Nos sociétés ne sont pas épargnées par les effets de l’agro-industrie. Elles souffrent d’une consommation excessive de produits saturés en graisses, en sucres, en sel, en additifs chimiques. La société de consommation entretient aussi le gaspillage.

Avec le CCFD-Terre Solidaire, agir pour l’interdiction de la spéculation financière sur les matières premières agricoles et la régulation des marchés.

Dans plusieurs pays, le CCFD-Terre Solidaire agit avec des partenaires locaux pour mettre en place ou défendre des lois foncières capables de préserver les intérêts des paysans.

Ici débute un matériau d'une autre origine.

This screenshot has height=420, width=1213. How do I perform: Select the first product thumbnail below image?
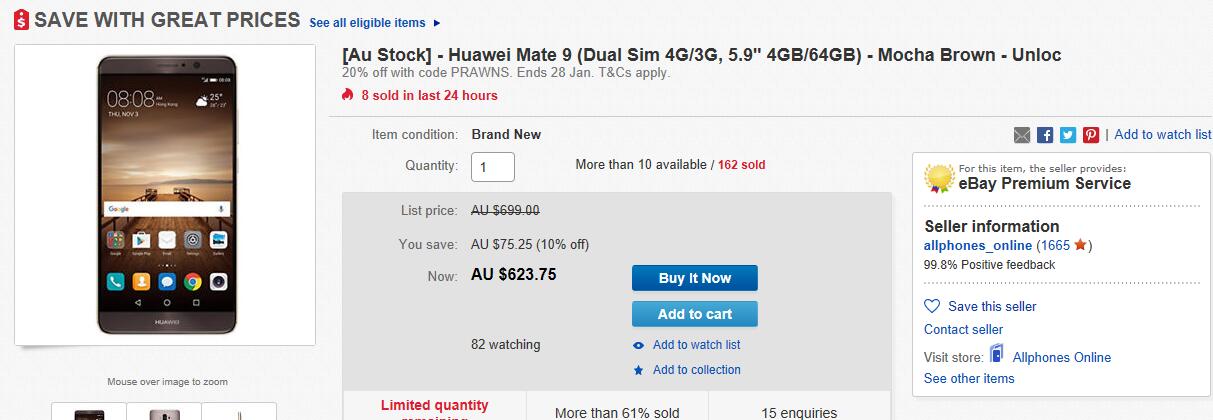point(89,411)
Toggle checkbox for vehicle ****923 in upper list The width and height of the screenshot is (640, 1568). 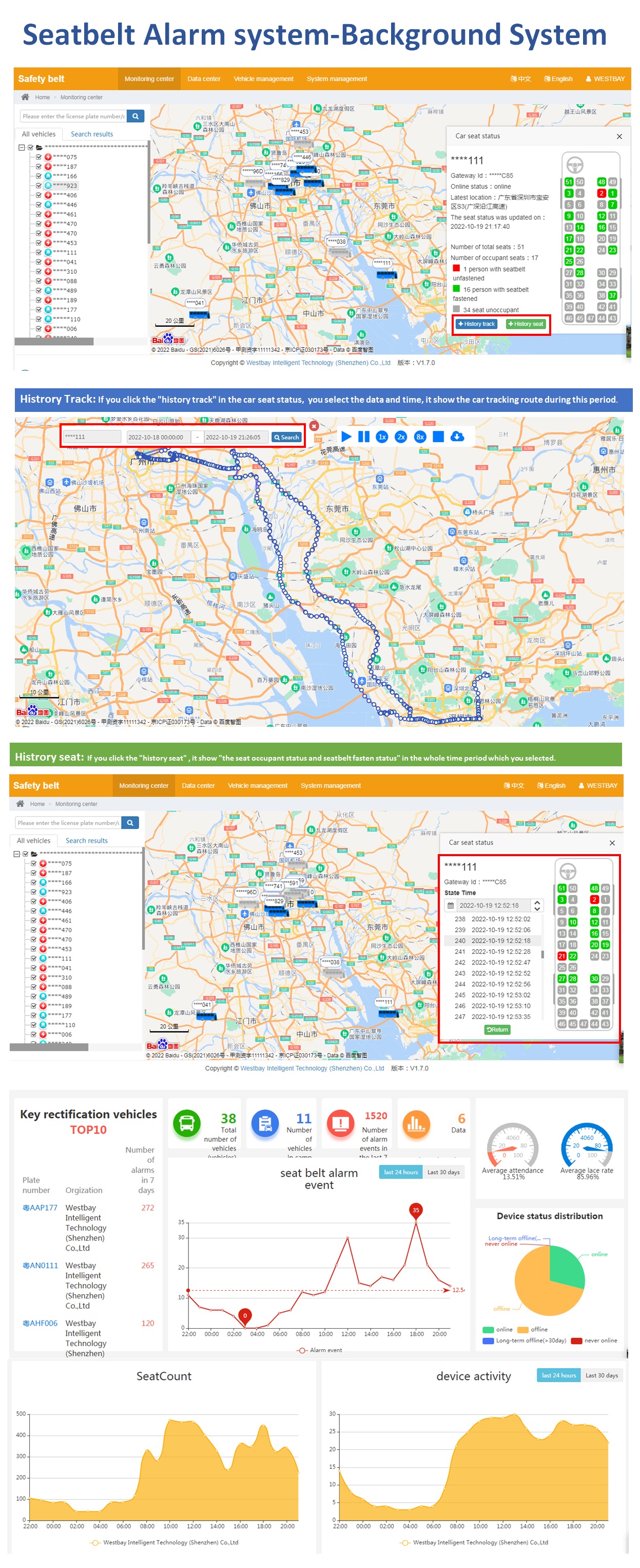point(39,185)
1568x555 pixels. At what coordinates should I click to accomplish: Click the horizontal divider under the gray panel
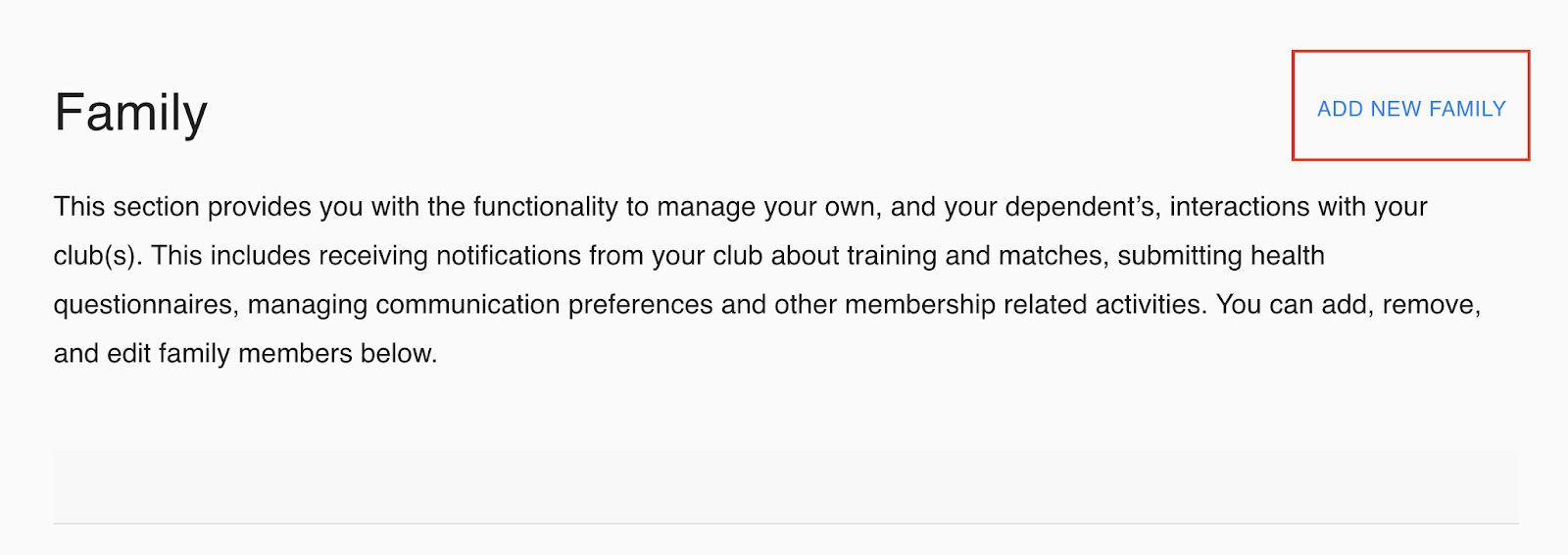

Au Mali, la CMAT mène des actions sur le terrain et sur un plan administratif et juridique. Le mouvement mène aussi des actions de formation à l’agro-écologie dans les villages. Mais cette lutte, la CMAT ne la mène pas seulement au Mali : en 2018, sa 2e « Caravane » a traversé toute l’Afrique de l’Ouest afin de sensibiliser et de mobiliser les paysannes et les paysans autour de questions essentielles : l’accès aux terres, à l’eau, aux semences, la défense de l’agriculture familiale et les droits des femmes.